Physiology of intracellular calcium buffering.

Abstract

Calcium signaling underlies much of physiology. Almost all the Ca²⁺ in the cytoplasm is bound to buffers, with typically only ∼1% being freely ionized at resting levels in most cells. Physiological Ca²⁺ buffers include small molecules and proteins, and experimentally Ca²⁺ indicators will also buffer calcium. The chemistry of interactions between Ca²⁺ and buffers determines the extent and speed of Ca²⁺ binding. The physiological effects of Ca²⁺ buffers are determined by the kinetics with which they bind Ca²⁺ and their mobility within the cell.

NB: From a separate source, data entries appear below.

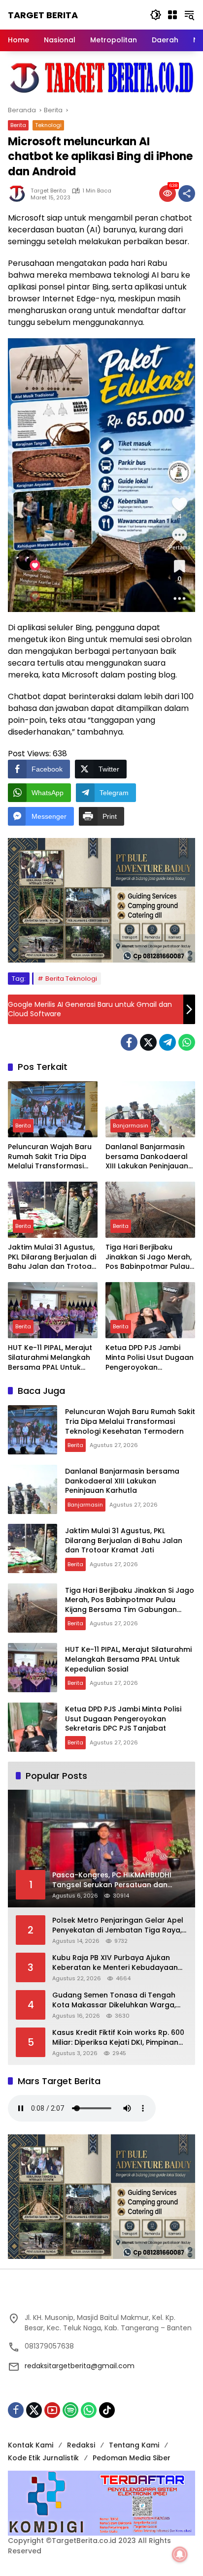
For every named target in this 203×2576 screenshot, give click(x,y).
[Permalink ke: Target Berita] (19, 193)
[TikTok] (107, 2410)
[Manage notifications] (180, 2554)
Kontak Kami (30, 2445)
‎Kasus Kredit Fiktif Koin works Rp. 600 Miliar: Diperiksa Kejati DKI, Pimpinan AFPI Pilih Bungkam (118, 2037)
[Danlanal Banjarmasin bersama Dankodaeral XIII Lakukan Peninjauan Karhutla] (150, 1109)
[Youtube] (52, 2410)
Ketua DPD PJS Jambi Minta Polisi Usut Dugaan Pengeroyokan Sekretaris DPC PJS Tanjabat (149, 1357)
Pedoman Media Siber (131, 2458)
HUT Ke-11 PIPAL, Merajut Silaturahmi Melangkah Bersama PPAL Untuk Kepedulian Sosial (50, 1357)
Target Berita (43, 15)
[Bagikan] (186, 193)
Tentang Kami (134, 2445)
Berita (18, 125)
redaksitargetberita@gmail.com (80, 2366)
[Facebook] (129, 1042)
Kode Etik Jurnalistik (43, 2458)
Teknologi (48, 125)
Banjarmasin (130, 1125)
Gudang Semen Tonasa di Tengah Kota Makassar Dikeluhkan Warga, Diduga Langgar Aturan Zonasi (114, 2000)
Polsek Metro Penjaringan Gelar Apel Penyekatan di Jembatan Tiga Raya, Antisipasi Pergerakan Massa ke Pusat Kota (117, 1925)
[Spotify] (70, 2410)
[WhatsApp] (186, 1042)
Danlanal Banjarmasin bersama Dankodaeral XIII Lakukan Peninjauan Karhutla (146, 1156)
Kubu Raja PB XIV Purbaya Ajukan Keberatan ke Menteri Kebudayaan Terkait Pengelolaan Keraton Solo (115, 1962)
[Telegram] (167, 1042)
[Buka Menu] (172, 15)
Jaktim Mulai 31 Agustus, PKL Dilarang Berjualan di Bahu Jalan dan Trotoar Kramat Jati (52, 1257)
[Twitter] (148, 1042)
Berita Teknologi (71, 978)
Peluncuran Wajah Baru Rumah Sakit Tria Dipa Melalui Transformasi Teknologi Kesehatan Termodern (50, 1156)
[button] (156, 15)
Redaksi (81, 2445)
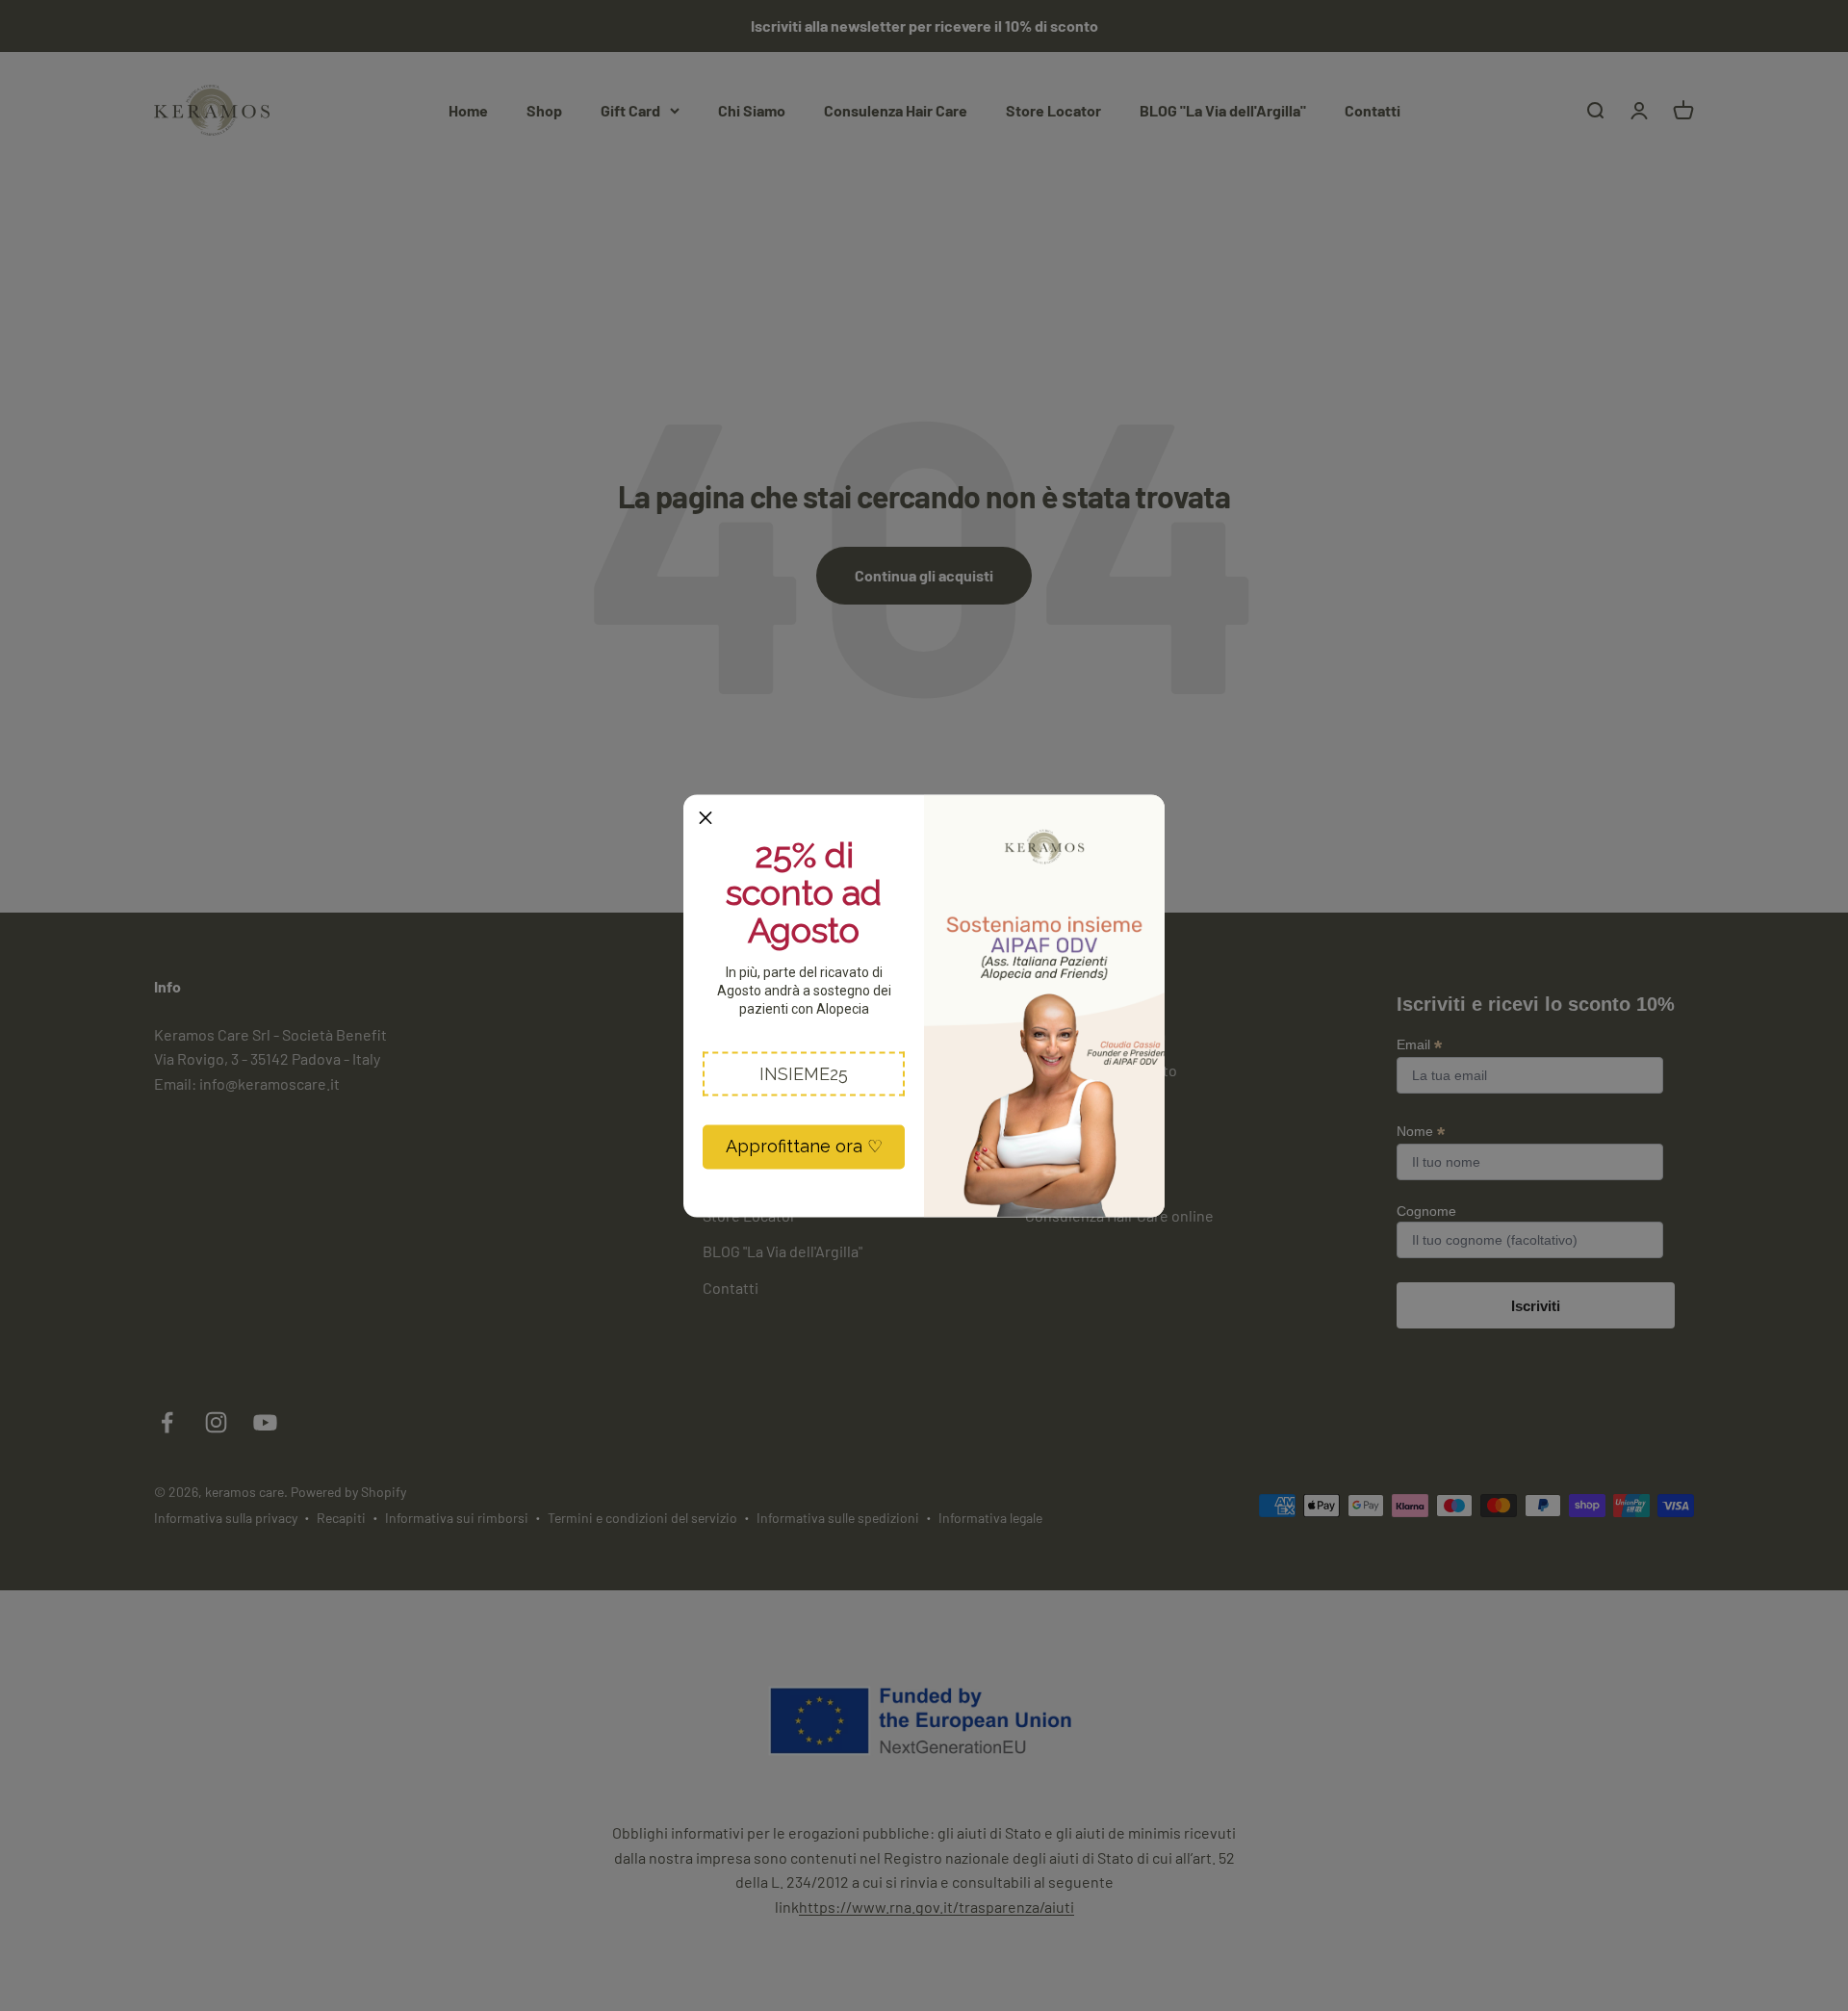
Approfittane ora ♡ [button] (804, 1146)
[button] (804, 1073)
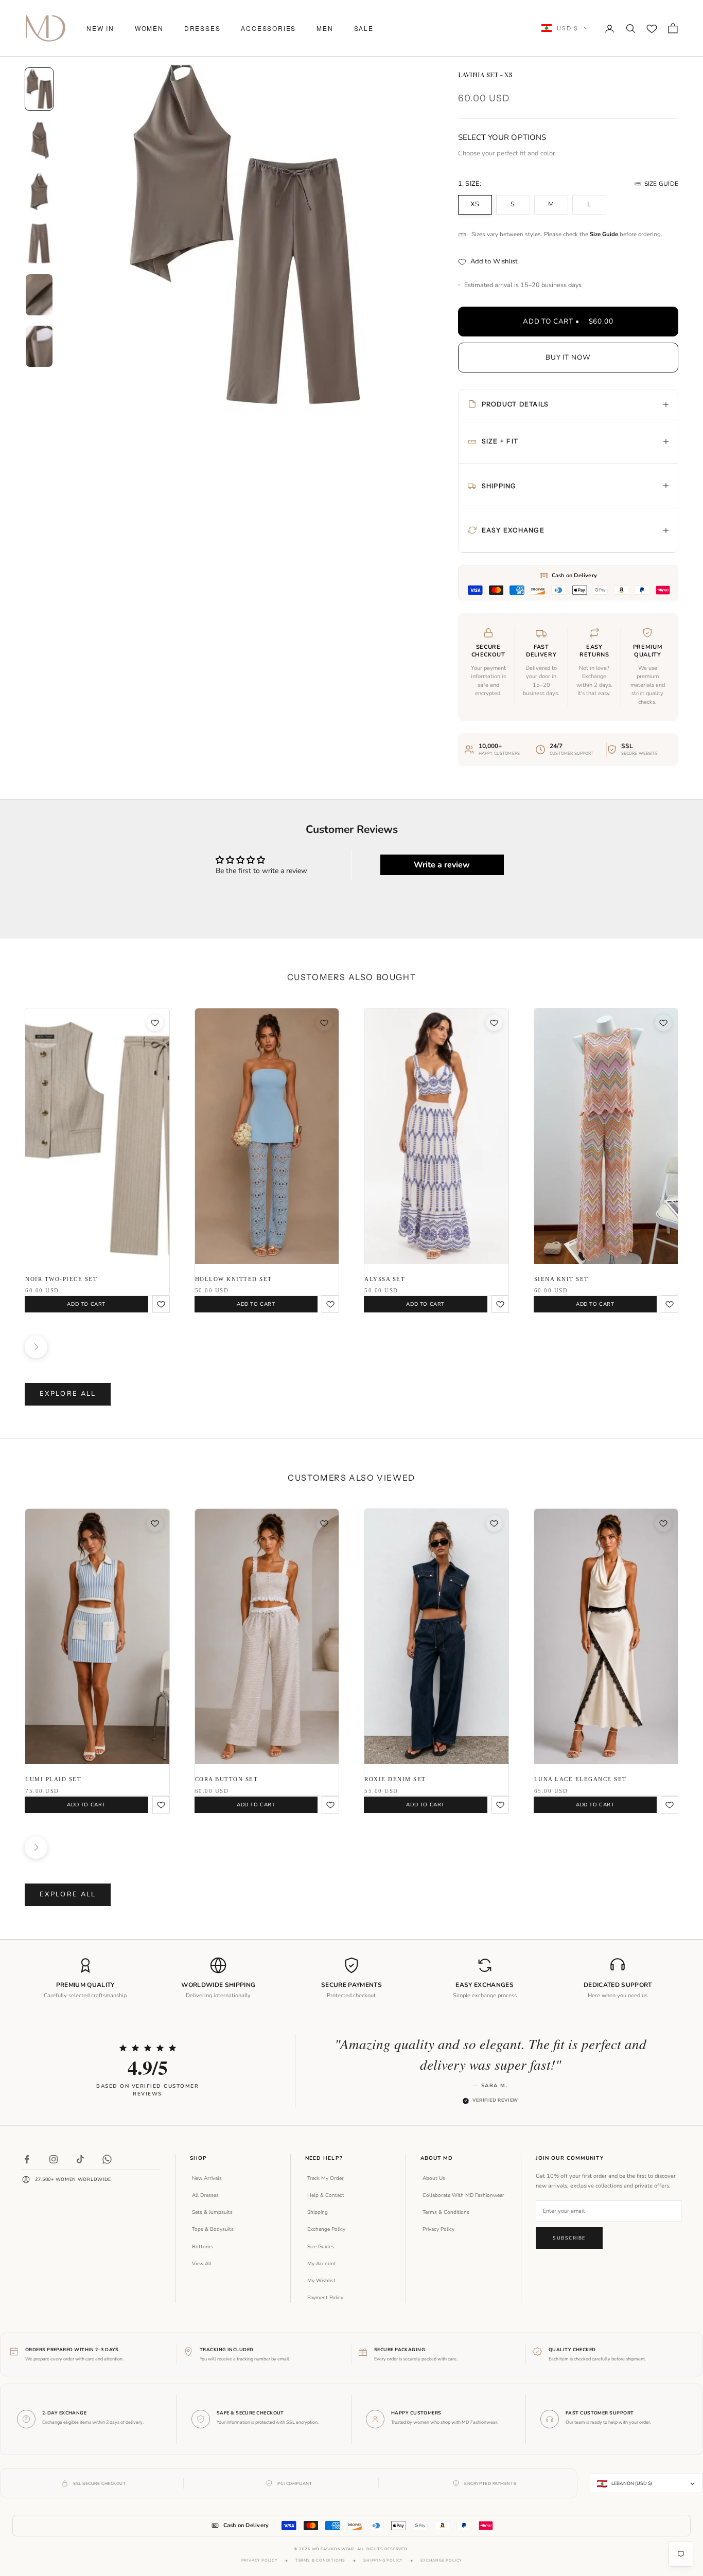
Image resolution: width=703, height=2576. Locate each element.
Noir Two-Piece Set (61, 1279)
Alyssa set (384, 1279)
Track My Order (325, 2178)
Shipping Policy (382, 2560)
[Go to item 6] (39, 346)
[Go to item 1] (39, 89)
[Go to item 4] (39, 243)
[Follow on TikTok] (80, 2159)
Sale (364, 28)
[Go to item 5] (39, 294)
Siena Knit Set (561, 1279)
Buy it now (568, 357)
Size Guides (320, 2246)
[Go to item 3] (39, 192)
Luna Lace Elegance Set (580, 1779)
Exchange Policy (326, 2229)
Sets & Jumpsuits (212, 2212)
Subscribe (569, 2238)
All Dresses (205, 2195)
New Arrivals (207, 2178)
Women (149, 28)
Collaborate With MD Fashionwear (463, 2195)
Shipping (317, 2212)
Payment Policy (325, 2297)
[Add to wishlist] (155, 1023)
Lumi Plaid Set (53, 1779)
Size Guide (661, 184)
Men (325, 28)
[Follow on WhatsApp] (107, 2159)
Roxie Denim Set (395, 1779)
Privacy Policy (438, 2229)
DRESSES (202, 28)
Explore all (68, 1393)
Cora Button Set (226, 1779)
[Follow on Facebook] (27, 2159)
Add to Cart (86, 1304)
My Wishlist (321, 2280)
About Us (434, 2178)
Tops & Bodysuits (213, 2229)
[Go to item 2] (39, 140)
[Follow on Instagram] (53, 2159)
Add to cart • (568, 321)
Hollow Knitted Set (233, 1279)
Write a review (442, 864)
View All (202, 2263)
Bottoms (202, 2246)
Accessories (268, 28)
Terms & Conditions (446, 2212)
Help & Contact (325, 2195)
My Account (321, 2263)
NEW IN (100, 28)
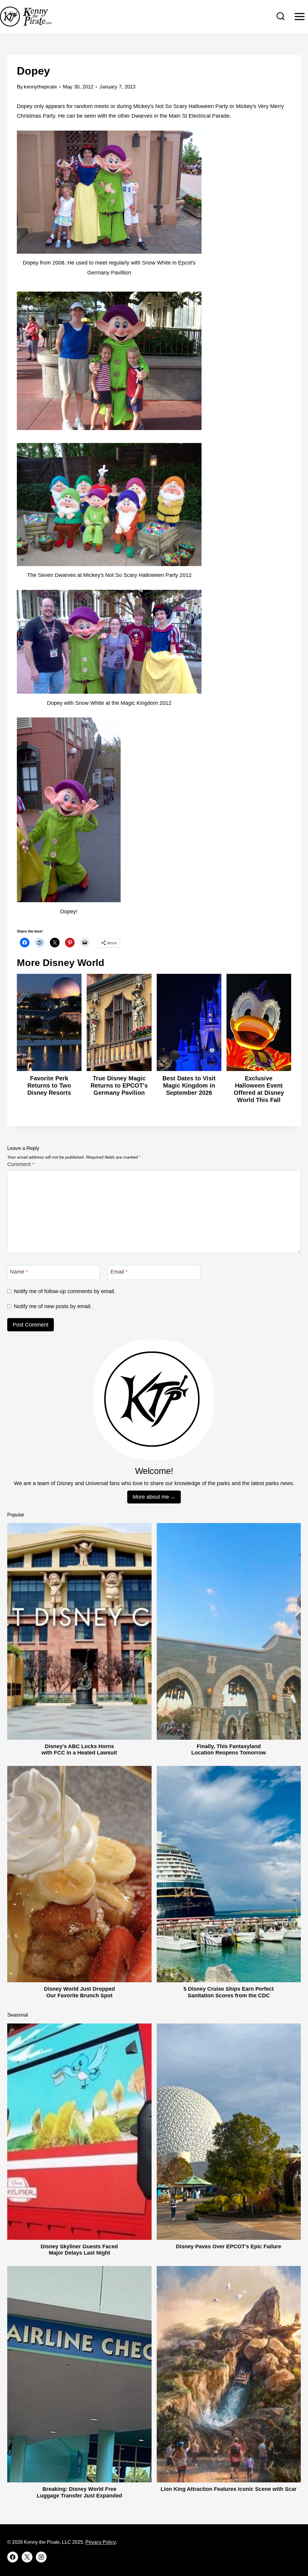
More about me (151, 1497)
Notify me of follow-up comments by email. (65, 1291)
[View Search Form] (280, 16)
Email (119, 1272)
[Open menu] (299, 16)
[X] (27, 2557)
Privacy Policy (100, 2542)
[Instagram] (41, 2557)
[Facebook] (12, 2557)
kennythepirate (40, 87)
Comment (20, 1164)
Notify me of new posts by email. (53, 1306)
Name (19, 1272)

The degree of buffering depends on factors such as the affinity for Ca²⁺, the Ca²⁺ concentration, and whether Ca²⁺ ions bind cooperatively. Buffering affects both the amplitude and time course of cytoplasmic Ca²⁺ signals as well as changes of Ca²⁺ concentration in organelles. It can also facilitate Ca²⁺ diffusion inside the cell. Ca²⁺ buffering affects synaptic transmission, muscle contraction, Ca²⁺ transport across epithelia, and the killing of bacteria. Saturation of buffers leads to synaptic facilitation and tetanic contraction in skeletal muscle and may play a role in inotropy in the heart. This review focuses on the link between buffer chemistry and function and how Ca²⁺ buffering affects normal physiology and the consequences of changes in disease. As well as summarizing what is known, we point out the many areas where further work is required.